Given passage –
-- Opening Marker --

Another issue for Rand is the wait time for repairs for his wheelchair, which can be six weeks or more for even a simple job. Jason feels the system has been overloaded with requests for repairs and is highly inefficient. “They have to wait for funding approval, so something as simple as the controller that operates his chair, if that breaks down it goes through multiple, multiple layers of bureaucratic nightmare,” he says. “It’s like swimming in molasses trying to get anything done.”

Jason puts things into perspective by saying, “If any one of us was to go in with a car that was broken down or your cellphone or computer, who would accept six weeks wait time with no loaner and with no nothing to take its place?” Cars and cellphones are also luxuries in our lives, compared to necessities like a power-chair.

Jason knows of many other people in similar situations. He believes the social safety net is lacking and that it is hard for different resources to reach people in need. “We have to fight kicking and screaming to get something as simple and basic as a grown man’s mobility,” he says.


Ignored, invisible, and muted

Jason believes Rand’s biggest hardship is that he is invisible because he cannot speak up for himself. He has a soundboard to communicate, but if the person he is talking to is not compassionate or patient he is often ignored. This causes many of his needs and problems to be overlooked. “He doesn’t have a mean bone in his body, or an aggressive bone in his body. He doesn’t really get heard,” says Jason. “They just wheel him off in front of the TV and that’s where I find him and that’s not right.”

Rand lives in a group home, and previously when his chair was taken in for repairs he was officially told by the government that he was not permitted to leave his house because it was unsafe. Yet they would not make his chair safe to operate, instead locking up a grown man. This further debilitates his independence and autonomy as an adult with many achievements, talents, and triumphs.

-- Closing Marker --

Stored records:

-- Opening Marker --

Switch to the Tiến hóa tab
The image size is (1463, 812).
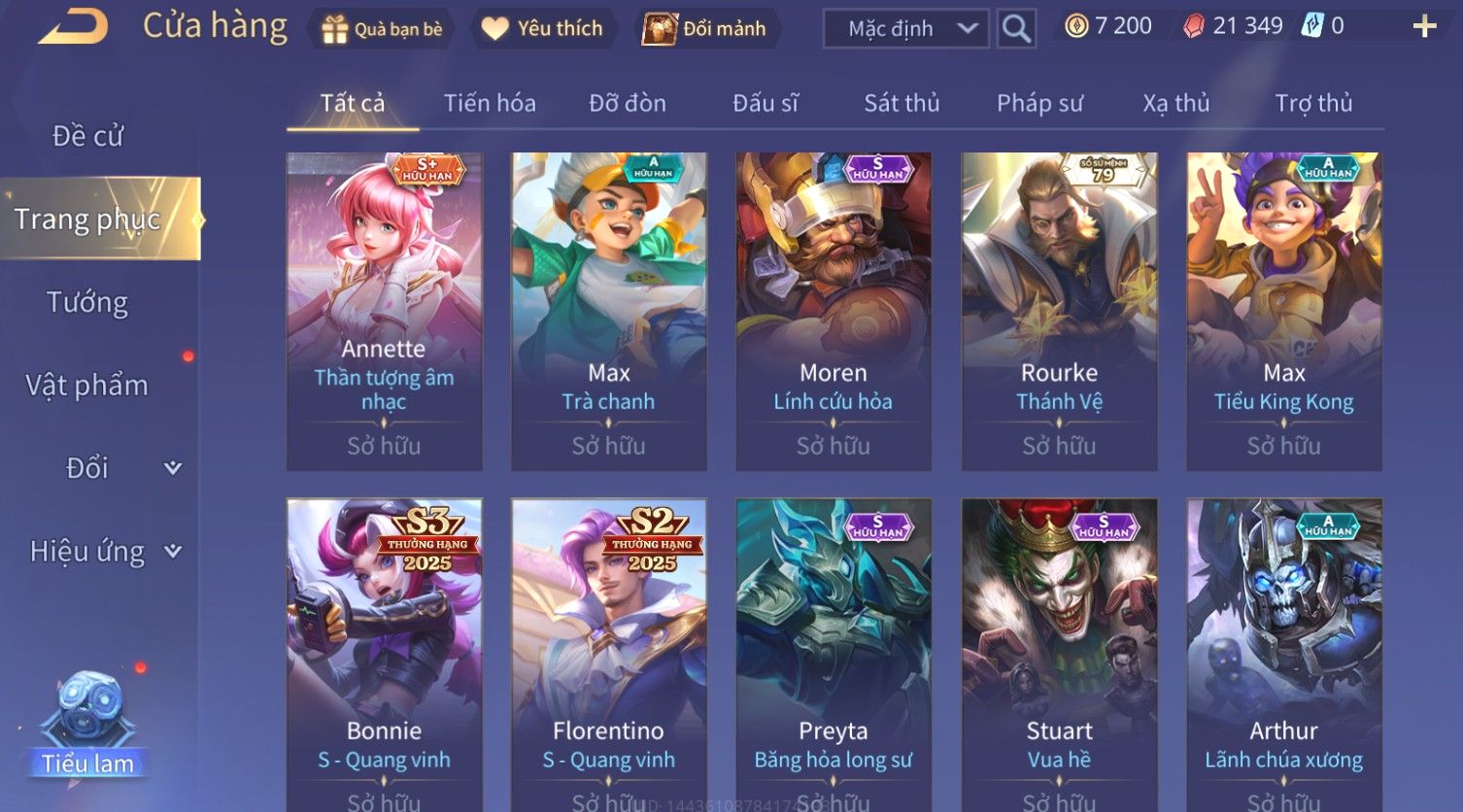[x=490, y=103]
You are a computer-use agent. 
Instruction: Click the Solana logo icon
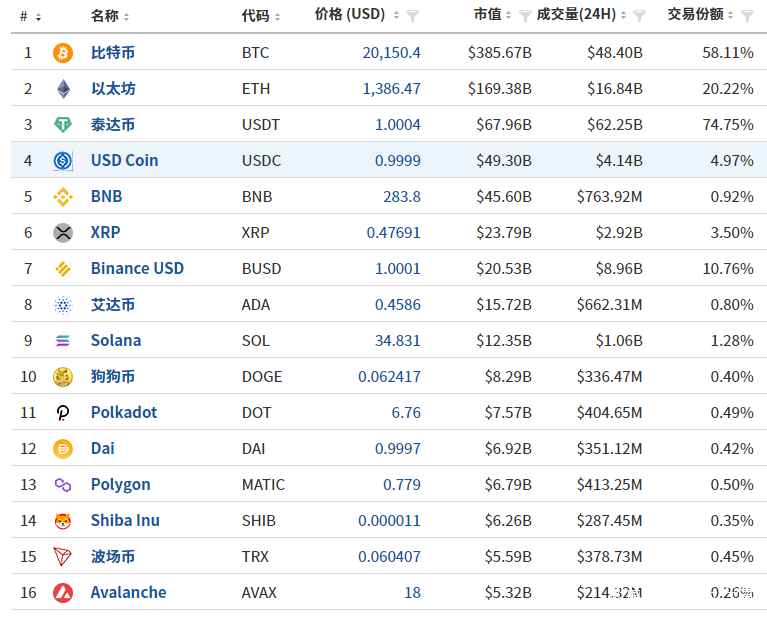point(63,341)
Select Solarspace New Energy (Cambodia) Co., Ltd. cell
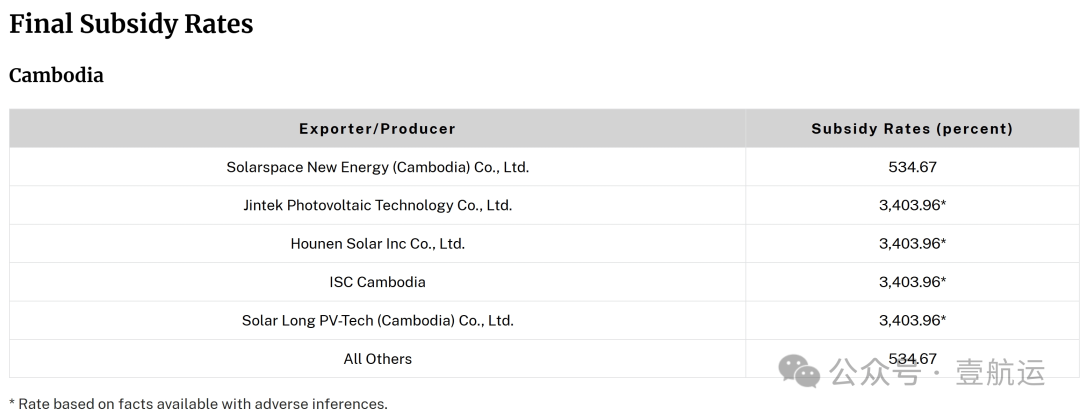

-- Closing Marker --

Problems to work on –
1 > Answer these questions about the passage on Rand's wheelchair, one answer per line:
(a) How long can the wait for wheelchair repairs be, even for a simple job?
(b) What does Rand have to communicate with?
(c) Where does Rand live?
2 > Transcribe the part of the passage on Rand's wheelchair that opens with the words containing "Jason puts things" and closes with "like a power-chair.".
3 > Pick up the passage on Rand's wheelchair after its last sentence and continue it.

Solved tasks –
1 >
(a) Six weeks or more.
(b) A soundboard.
(c) In a group home.

2 >
Jason puts things into perspective by saying, “If any one of us was to go in with a car that was broken down or your cellphone or computer, who would accept six weeks wait time with no loaner and with no nothing to take its place?” Cars and cellphones are also luxuries in our lives, compared to necessities like a power-chair.

3 >
Jason has supported Rand as a friend throughout his trials, but he says that it can often be difficult because institutions do not recognize people who are not family. “What I have found in my six year adventure with Rand is that if you’re not related by blood to somebody with disabilities you are not often taken seriously and there are not a lot of resources for us,” he says. ”They will kick me out [of hospitals] when they realize we’re not related,” Talking about his relationship and struggles with Jason, Rand adds, “I think that it is so sad. I have a friend that is caring and people will not take the time to listen.”


Looking into the future

The friends believe that a lot has to be done to improve the situation for disabled people, and not just by increasing the quantity of their lives, but also the quality. The bureaucratic system needs to be made more efficient, both in terms of paperwork (which includes processing requests such as wheelchair repairs), as well as the technical side (they currently need all parts of the chairs individually shipped in from around the world).

Jason says that organizations such as the Cerebral Palsy Association of BC are doing a great job with the resources that they have. Rand has often attended our social events, and he and Jason have participated in and fundraised for the Scotiabank Charity Challenges on behalf of CPABC. In recognition of the issues people with cerebral palsy have with communication and mobility, the CPABC offers an Equipment Assistive Devices program offering financial aid on a first come first serve basis. However, these systems and organizations are underfunded in general, and make it difficult to help all of those in need.

There should be others within the bureaucratic system who act as a go-between for people to voice their concerns and needs, according to Jason. There is no point in having different resources if they cannot reach the people in need of them. On top of that, the system is often confusing and there is a lack of easily accessible information. For the disabled population to be more integrated into society, pigeon-holing them in the system is not the answer.

For Rand, his power wheelchair is his legs, and yet he has been waiting for six plus weeks for repairs. Jason asks, “What’s somebody’s mobility worth? What’s somebody’s independence worth?”